When is better to administer ICIs to NSCLC patients: AM or PM?

27 May 2026
Natalia Reoutova
Natalia ReoutovaEditor; MIMS
Natalia Reoutova
Natalia Reoutova Editor; MIMS
When is better to administer ICIs to NSCLC patients: AM or PM?

A study from the US finds that compared with afternoon infusions, morning infusions of immune checkpoint inhibitors (ICI) confer a modest but clinically meaningful overall survival (OS) benefit to patients with non-small-cell lung cancer (NSCLC).

Circadian rhythms generate predictable morning peaks in immune activity. Therefore, administering ICI therapy in the morning may amplify its efficacy. [Annu Rev Immunol 2024;42:83-102; Nat Immunol 2024;25:1257-1269; Br J Cancer 2024;131:783-796] While a growing body of retrospective studies supports this “chronotherapy” hypothesis, existing evidence is limited by selection bias, time-varying confounding, immortal time bias, and lack of negative-control comparisons. [Lancet Oncol 2021;22:1777-1786; Cancers (Basel) 2022;14:896; Front Immunol 2024;15:1512972]
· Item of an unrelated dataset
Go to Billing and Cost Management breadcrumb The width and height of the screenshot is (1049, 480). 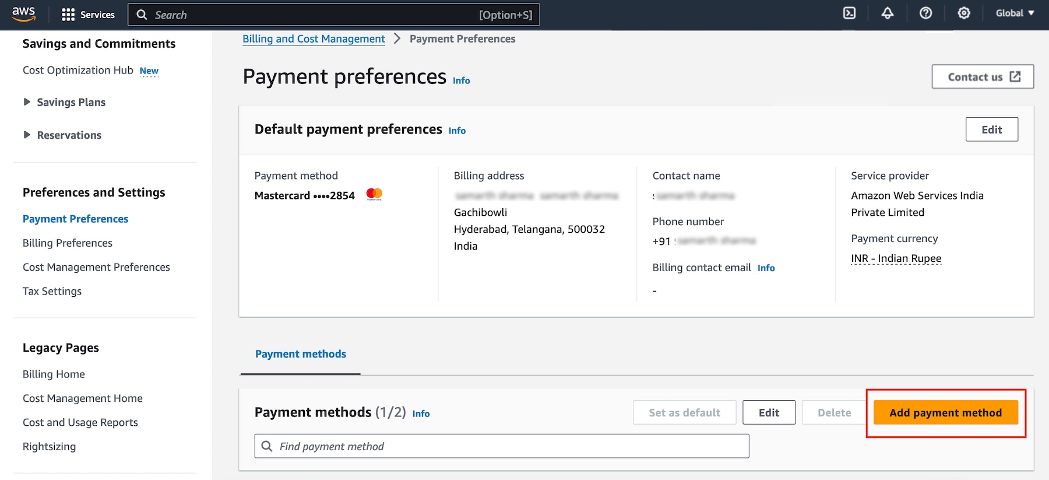tap(314, 39)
“The present study addresses these limitations by emulating a pragmatic target randomized trial within the national Veterans Health Administration [VHA],” explained the researchers. “Using the largest-to-date cohort of stage IV NSCLC patients treated with ICIs, we applied a marginal structural model that accounted for time-varying treatment strategies, eliminated immortal-time bias, and balanced both baseline and longitudinal confounding through inverse-probability weighting.” [J Immunother Cancer 2026;14:e013830]
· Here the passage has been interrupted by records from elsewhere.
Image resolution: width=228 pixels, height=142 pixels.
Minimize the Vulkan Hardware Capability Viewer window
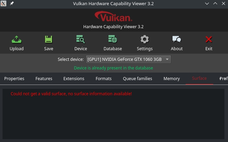(207, 4)
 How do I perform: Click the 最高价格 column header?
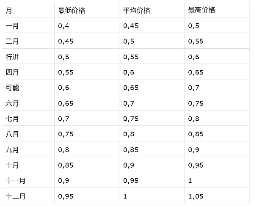pos(202,10)
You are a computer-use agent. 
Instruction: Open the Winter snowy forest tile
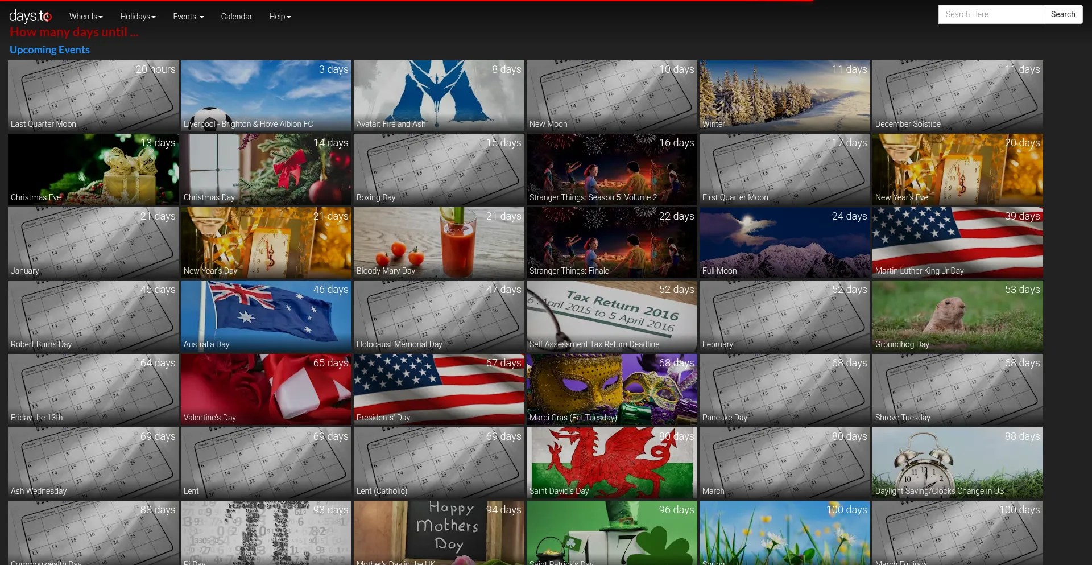[x=785, y=96]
In the emulated trial, 1,171 patients with stage IV NSCLC received their first three infusions of ICI therapy in the morning and 794 patients in the afternoon. A contemporaneous cohort of 7,951 chemotherapy-treated patients, who also received their treatment in the morning or the afternoon, served as negative controls to test residual confounding unrelated to immune mechanisms.

The study was conducted for all stage IV NSCLC patients within the national VHA system who initiated first- (1L) or second-line (2L) ICI therapy (pembrolizumab, nivolumab, or atezolizumab) between 2015 and 2024, or 1L or 2L chemotherapy (cisplatin, carboplatin, paclitaxel, pemetrexed, gemcitabine, etoposide, or docetaxel) between 2010 and 2024 , without exclusions based on performance status or organ function. “This inclusive design was justified by the possibility that all patients undergoing ICI therapy could benefit from optimized infusion timing if it improves survival or response, given the low-risk nature of the scheduling intervention,” highlighted the researchers.
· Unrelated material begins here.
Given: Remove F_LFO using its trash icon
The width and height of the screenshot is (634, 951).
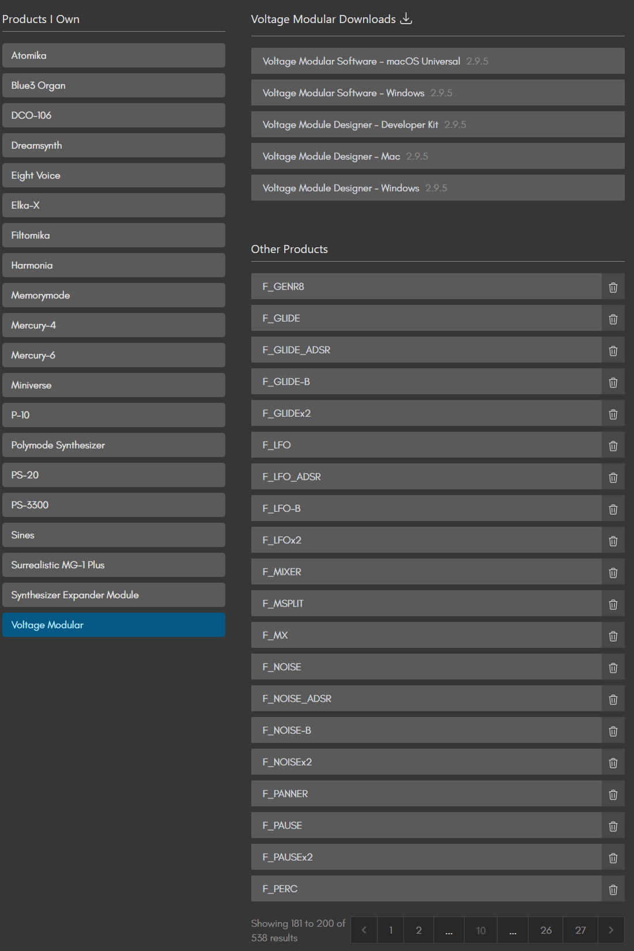Looking at the screenshot, I should point(613,446).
In the primary analysis for the ICI cohort, after a median follow-up of 4.7 years, median OS was 8.11 months in the afternoon vs 10.3 months in the morning arm (adjusted HR [aHR], 1.15; 95 percent confidence interval [CI], 1.04–1.26; p=0.004). At 12 months, the estimated absolute decrement in survival probability in the PM arm was -5.9 percent. No time-of-day effect was detected in the chemotherapy control cohort (median OS in afternoon vs morning groups: 7.2 vs 7.9 months; aHR, 1.05; 95 percent CI, 0.98–1.12; p=0.15).

“The survival benefit [seen in the ICI group] was not observed in a chemotherapy-treated negative control group, supporting a time-of-day–specific effect linked to ICI biology rather than nonspecific prognostic differences,” stated the researchers. “The effect emerged after the second infusion and remained consistent across multiple sensitivity analyses, including alternative time-of-day cutoffs. These findings suggest that rescheduling ICI infusions to the morning may be a low-cost, low-risk strategy to improve outcomes that warrants evaluation in prospective randomized trials.”

The relatively narrow range of analyzed infusion times was one of the potential limitations of the study. The researchers noted that if infusions administered later in the afternoon or evening have a more pronounced negative impact on outcomes, the present study may underestimate the true effect of infusion timing. In addition, the VHA population is predominantly male, which may limit the generalizability of this study’s findings to female patients.